>> START Data to process
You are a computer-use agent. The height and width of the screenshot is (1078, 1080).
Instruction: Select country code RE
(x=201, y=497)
>> END Data to process
>> START Data to process
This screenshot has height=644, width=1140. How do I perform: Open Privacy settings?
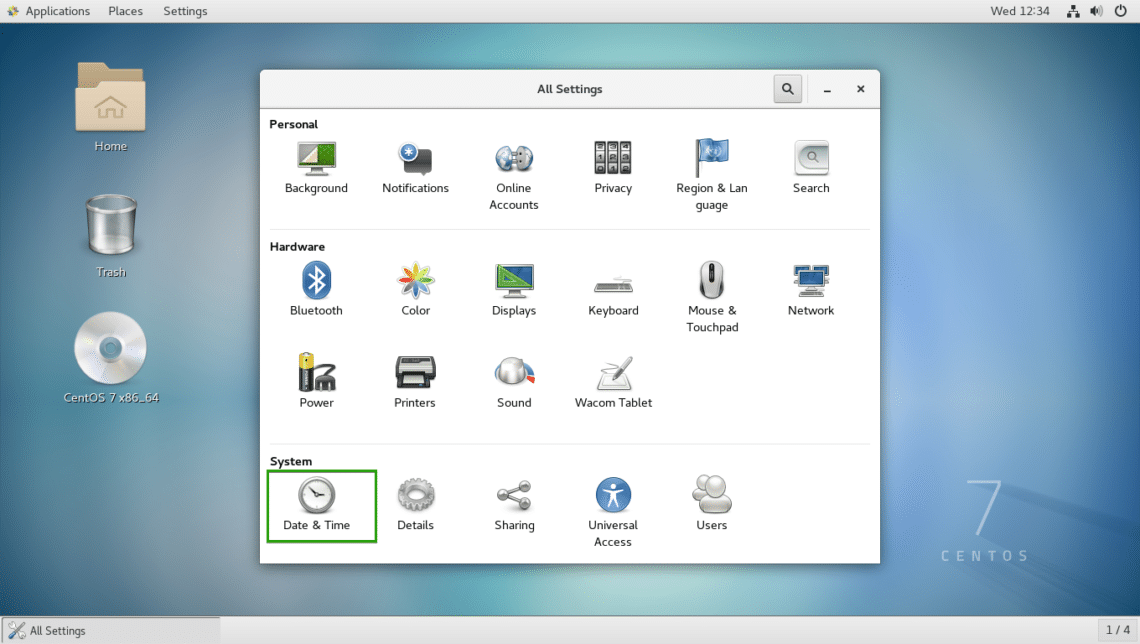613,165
>> END Data to process
>> START Data to process
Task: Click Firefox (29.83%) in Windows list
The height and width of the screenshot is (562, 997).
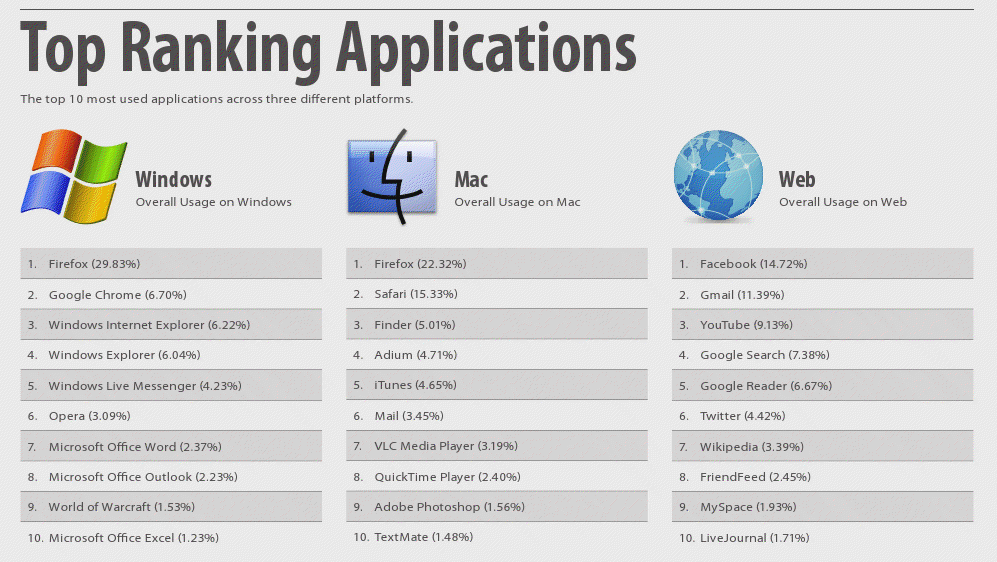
>> END Data to process
- **Aim of the exercise**
In the data, rewrite everything from "You are a computer-use" down to "(x=201, y=497)" with "screenshot" renamed to "screen capture", leaving all else as it is.

- **Solution to this problem**
You are a computer-use agent. The height and width of the screen capture is (1078, 1080).
Instruction: Select country code RE
(x=201, y=497)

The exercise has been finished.